Ils ont la propriété de se lier à la matrice osseuse et d’inhiber aussi bien la formation que la désintégration des cristaux de
phosphate tricalcique (hydroxyapatite) et d’inhiber électivement l’activité des ostéoclastes.
• L’ETIDRONATE a été le premier biphosphonate utilisé chez l’homme. Bien que l’on constate une augmentation de la
densité minérale de 1 à 5 % au niveau vertébral et périphérique avec une apparente réduction du risque relatif de fracture
vertébrale, les bénéfices ne persistent pas avec le temps. Dans étude de suivi pendant 3 ans, la troisième année, il n’existe
pas de différence significative au niveau des fractures entre groupe traité et groupe non traité. Une méta analyse publiée
en 2001 montre une réduction significative du risque de fracture vertébrale (-37%) mais aucune réduction des fractures
non vertébrales.
• Le CLODRONATE est utilisé dans de nombreuses pathologies osseuses avec augmentation de la résorption osseuse
comme la maladie de Paget, les métastases ostéolytiques et l’hypercalcémie néoplasique. Elle a un bon effet antalgique
et trouve ainsi son application dans les ostéoporoses douloureuses.
• L’ALENDRONATE est documenté efficace dans la prévention des fractures avec résultats cohérents dans de nombreuses études. Chez la femme la réduction du risque de fracture est de 50 % au niveau vertébral, radial et fémoral, et de 30
% dans les autres sites. Chez l’homme le pourcentage de réduction est de 90 %. La posologie est de 10 mg/jour.
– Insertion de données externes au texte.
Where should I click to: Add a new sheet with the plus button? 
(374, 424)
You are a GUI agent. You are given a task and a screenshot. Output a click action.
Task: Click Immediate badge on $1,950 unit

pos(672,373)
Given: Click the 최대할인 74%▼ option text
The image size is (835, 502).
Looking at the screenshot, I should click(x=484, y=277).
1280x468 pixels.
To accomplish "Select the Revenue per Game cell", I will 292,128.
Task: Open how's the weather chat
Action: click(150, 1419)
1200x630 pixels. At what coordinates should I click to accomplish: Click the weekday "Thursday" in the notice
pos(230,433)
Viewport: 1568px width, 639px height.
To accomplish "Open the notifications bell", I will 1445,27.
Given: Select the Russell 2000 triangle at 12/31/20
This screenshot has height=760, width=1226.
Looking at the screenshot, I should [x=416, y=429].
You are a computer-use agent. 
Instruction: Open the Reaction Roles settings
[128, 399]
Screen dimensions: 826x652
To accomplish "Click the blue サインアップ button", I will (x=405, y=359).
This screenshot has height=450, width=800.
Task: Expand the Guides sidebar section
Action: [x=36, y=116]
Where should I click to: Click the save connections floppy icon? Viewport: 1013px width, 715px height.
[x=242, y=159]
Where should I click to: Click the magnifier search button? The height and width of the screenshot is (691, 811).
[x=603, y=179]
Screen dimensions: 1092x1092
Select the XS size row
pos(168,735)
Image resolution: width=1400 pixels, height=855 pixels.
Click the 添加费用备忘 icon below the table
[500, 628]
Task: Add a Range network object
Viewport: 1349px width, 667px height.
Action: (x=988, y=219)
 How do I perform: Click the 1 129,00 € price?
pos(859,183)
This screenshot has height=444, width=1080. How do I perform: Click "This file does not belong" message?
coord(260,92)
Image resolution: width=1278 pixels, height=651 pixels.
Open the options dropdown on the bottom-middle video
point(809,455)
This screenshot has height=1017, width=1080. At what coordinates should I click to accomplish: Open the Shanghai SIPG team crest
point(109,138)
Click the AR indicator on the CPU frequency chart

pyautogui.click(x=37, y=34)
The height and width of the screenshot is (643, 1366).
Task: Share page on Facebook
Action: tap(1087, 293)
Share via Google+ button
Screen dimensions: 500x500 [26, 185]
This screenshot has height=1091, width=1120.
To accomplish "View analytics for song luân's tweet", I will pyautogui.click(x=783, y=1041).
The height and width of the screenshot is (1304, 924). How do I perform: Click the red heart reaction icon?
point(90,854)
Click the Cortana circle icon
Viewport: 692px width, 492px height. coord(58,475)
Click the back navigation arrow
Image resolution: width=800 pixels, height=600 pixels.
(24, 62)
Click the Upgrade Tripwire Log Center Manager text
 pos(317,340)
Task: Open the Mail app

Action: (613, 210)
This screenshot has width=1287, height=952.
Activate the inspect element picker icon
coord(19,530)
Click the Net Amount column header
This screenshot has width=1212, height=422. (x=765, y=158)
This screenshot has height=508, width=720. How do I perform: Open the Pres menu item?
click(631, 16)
Par voie
orale des troubles gastro-intestinaux sont fréquemment associés (osophagite, ulcère…)
• Le RISEDRONATE est l’unique médicament ayant une efficacité comparable à l’alendronate. La posologie est de 5 mg/
jour. Le médicament est bien toléré, dans une étude de plus de 5000 patients, les effets secondaires sont identiques au
groupe Placebo.
Actuellement les nouveaux protocoles associent de nouvelles stratégies associant médicament et prévention des chutes
pour améliorer la qualité de vie des patients ostéoporotiques.